Journaliste QDM (SL)
Ce Live chat est sur le point de se terminer. Une dernière question.
 
Roger
A partir de quel résultat estimerez-vous que cette campagne de traitement a été un succès ?
Pr Christèle Gras-Le Guen
On ne dispose pas d'un moyen de mesure du nombre exact des bronchiolites dans notre pays mais on pourra se baser sur les indicateurs surveillés par Santé publique France, comme le recours à SOS médecins, les admissions aux urgences pour bronchiolite ainsi que les hospitalisations. Le succès sera également d'avoir obtenu la confiance des familles et fait bénéficier 200 000 enfants de cette immunisation.
Journaliste QDM (SL)
C’est fini pour aujourd’hui. Merci Pr Gras-Le Guen d’avoir participé à ce Live chat avec les lecteurs du Quotidien. À vous le mot de la fin.
Pr Christèle Gras-Le Guen
Pour cette première période d'immunisation, le rôle des médecins traitants sera majeur dans l'information des familles depuis la période périnatale jusqu'à la prescription et l'administration du nirsévimab. L'autre aspect majeur de cette campagne de prévention est de pouvoir également informer les familles de l'importance des mesures barrières spécifiques aux tout-petits de manière à les protéger du VRS mais aussi de tous les autres virus susceptibles de circuler cet hiver (grippe, covid, etc.) et qui ne seront pas évités par le nirsévimab.

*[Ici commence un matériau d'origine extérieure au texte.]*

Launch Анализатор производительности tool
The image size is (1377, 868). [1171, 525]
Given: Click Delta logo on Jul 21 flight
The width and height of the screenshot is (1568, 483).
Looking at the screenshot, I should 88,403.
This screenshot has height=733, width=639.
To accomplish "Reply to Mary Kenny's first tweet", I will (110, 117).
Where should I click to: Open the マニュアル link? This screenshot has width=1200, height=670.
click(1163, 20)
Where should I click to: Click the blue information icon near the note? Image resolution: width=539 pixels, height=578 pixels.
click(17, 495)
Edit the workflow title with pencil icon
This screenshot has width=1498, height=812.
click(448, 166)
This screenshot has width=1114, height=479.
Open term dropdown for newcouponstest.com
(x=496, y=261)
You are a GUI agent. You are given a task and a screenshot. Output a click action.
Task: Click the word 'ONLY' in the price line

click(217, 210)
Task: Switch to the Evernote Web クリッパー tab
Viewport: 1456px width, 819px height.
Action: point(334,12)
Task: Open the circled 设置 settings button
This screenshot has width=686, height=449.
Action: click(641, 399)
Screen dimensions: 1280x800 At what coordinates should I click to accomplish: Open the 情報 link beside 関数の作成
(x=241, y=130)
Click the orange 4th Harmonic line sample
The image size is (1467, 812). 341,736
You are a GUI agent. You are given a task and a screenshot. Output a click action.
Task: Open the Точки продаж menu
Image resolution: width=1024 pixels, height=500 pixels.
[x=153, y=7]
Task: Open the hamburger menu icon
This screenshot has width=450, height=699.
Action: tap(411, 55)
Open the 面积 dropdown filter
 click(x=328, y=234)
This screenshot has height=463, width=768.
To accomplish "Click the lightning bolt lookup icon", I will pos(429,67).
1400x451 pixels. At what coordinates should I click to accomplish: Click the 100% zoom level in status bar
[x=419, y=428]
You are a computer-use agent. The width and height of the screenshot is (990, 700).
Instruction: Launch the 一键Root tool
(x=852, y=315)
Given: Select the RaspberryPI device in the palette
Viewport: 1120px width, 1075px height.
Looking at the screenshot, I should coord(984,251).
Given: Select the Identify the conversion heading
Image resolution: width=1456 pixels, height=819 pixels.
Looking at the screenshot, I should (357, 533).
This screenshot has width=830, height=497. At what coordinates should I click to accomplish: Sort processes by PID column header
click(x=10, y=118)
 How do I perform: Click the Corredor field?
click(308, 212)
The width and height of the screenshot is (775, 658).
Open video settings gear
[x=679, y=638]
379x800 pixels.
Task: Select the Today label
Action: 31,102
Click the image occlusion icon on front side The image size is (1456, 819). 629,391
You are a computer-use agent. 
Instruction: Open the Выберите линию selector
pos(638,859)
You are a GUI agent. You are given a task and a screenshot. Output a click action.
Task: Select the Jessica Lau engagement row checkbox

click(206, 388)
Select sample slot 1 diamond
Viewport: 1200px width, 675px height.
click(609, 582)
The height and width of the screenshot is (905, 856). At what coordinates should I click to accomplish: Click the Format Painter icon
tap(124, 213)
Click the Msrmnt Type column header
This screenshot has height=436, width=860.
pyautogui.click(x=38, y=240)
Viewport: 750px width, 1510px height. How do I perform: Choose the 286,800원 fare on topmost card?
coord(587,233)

Si la priorité pour cette première saison est de protéger les nouveau-nés dès la maternité ainsi que les enfants suivis pour une maladie chronique ou anciens prématurés, l'objectif à terme sera bien de proposer l'immunisation à tous les enfants de moins d'un an. L'arrivée possible d'un arsenal thérapeutique plus large (vaccination en fin de grossesse ou des nouveau-nés) permettra d'optimiser la stratégie de prévention de ces bronchiolites sans se départir des mesures de bon sens que sont les gestes barrières.
Journaliste QDM (SL)
Merci à toutes et à tous pour votre participation. Rendez-vous prochainement pour un nouveau Live chat.